La fine

Dopo qualche anno, una domenica di fine inverno ero andato a Venezia per trovare i miei parenti. Ero passato per Rio Marin a prendere il mio amico Salvatore Vella e insieme si recammo dalla nonna Marta. Appena ci vide arrivare ci disse: “E’ stato qui il Fino, è molto ammalato e cammina adagio, se fate in fretta lo potete raggiungere sul pontile di Rialto dove ha detto che si sarebbe recato per prendere il vaporetto per il Lido”.

Non ce lo facemmo ripetere e con passo quasi di corsa, per calli e scorciatoie, che noi bene conoscevamo, raggiungemmo il pontile. Il Fino non era ancora arrivato per cui ci sedemmo pazienti ad aspettare. Dopo un bel po’ lo vedemmo in fondo sulla riva, dopo il ponte di Rialto, che si dirigeva verso il pontile.

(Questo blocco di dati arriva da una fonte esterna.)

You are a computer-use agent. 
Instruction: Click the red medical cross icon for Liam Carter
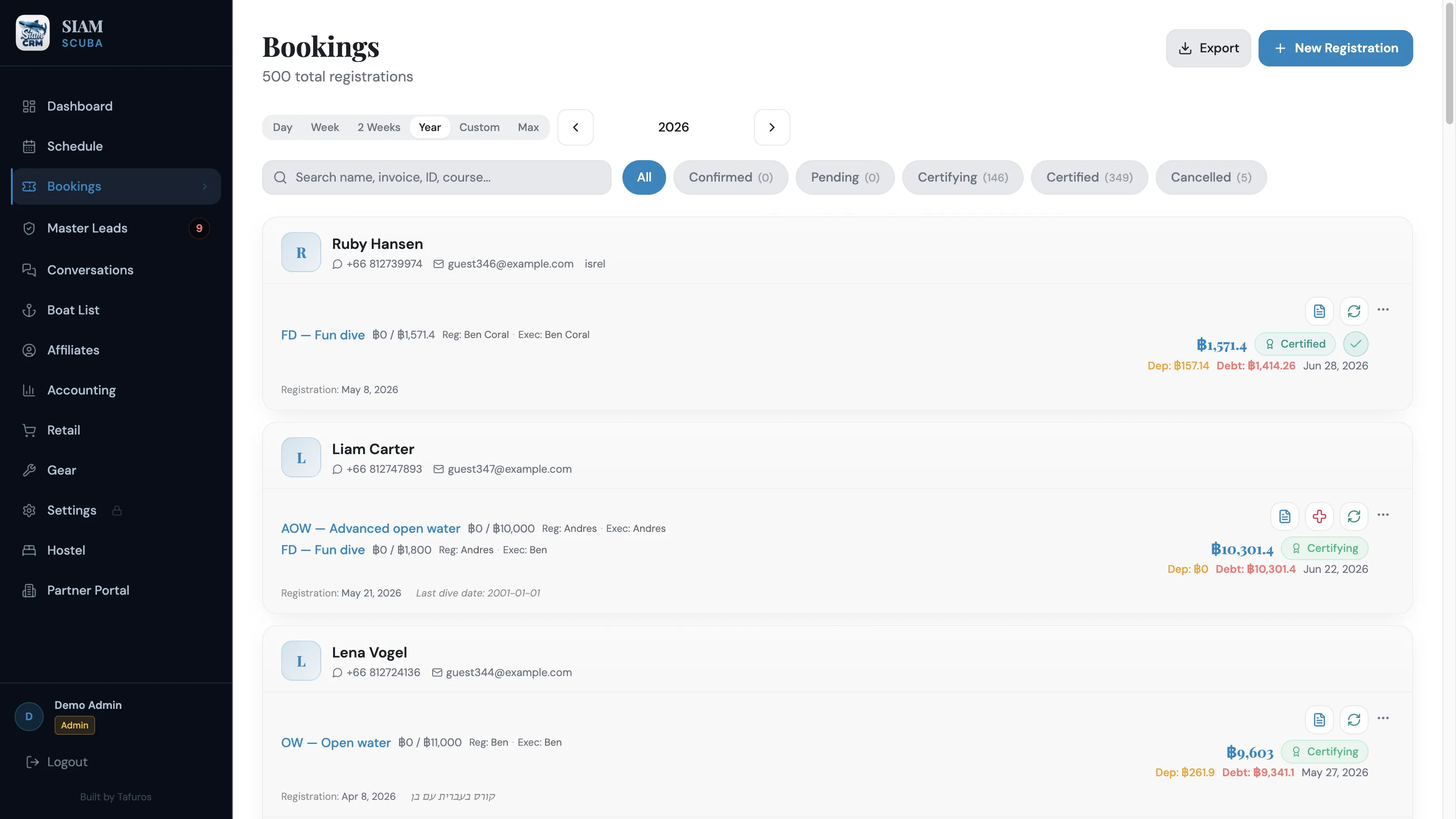click(1319, 516)
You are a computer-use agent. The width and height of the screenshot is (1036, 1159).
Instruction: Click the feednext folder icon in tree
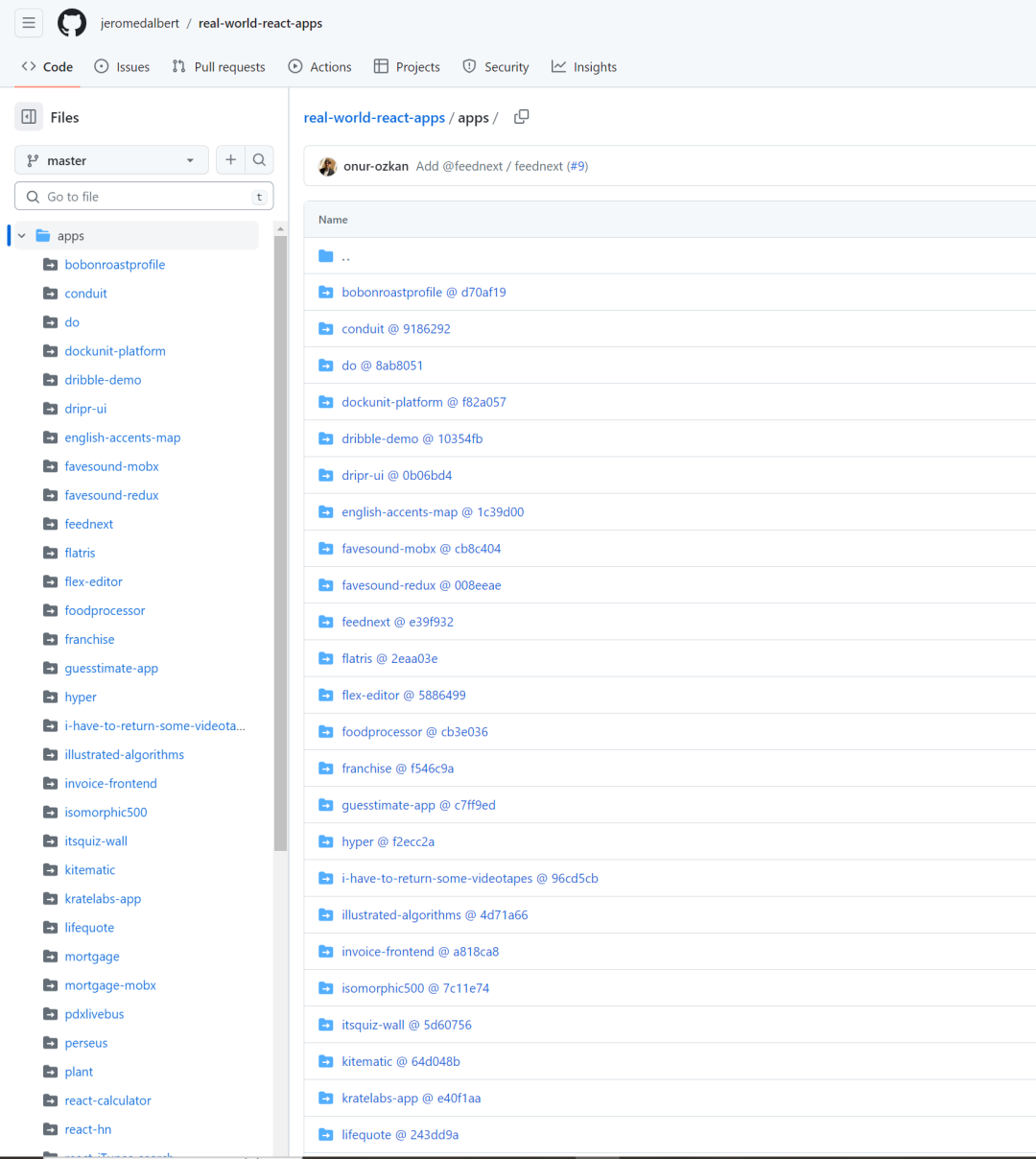(x=50, y=524)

Non era più lui: camminava adagio, appoggiandosi di tanto in tanto alle balaustre del Canal Grande. Quando arrivò al pontile e ci vide, il suo viso si rischiarò in un largo sorriso; anche la sua voce diventò più forte e squillante quasi avesse ritrovato d’un tratto tutta la baldanza della sua giovinezza. Sembrava guarito di colpo dalla terribile malattia che lo divorava: “Guarda chi si vede! – disse tutto d’un fiato – non avrei mai immaginato di trovarvi giù e non a Coi, a proposito cercate di venir su subito dopo la scuola che io sono libero, cioè non lavorerò perché sono in convalescenza (?) ed allora ne combineremo di tutti i colori; mi raccomando ci conto, io vado su domani…”.

Le ultime parole le proferì in fretta che il vaporetto aveva attraccato e lui vi saltò su e ci salutava con la mano e un buon “sàni”, sorridendo.

Appena arrivato a Coi si aggravò e dopo pochi giorni morì: aveva 18 anni!

Dopo due anni morì anche l’Albina, nel sanatorio di Belluno, per la stessa malattia.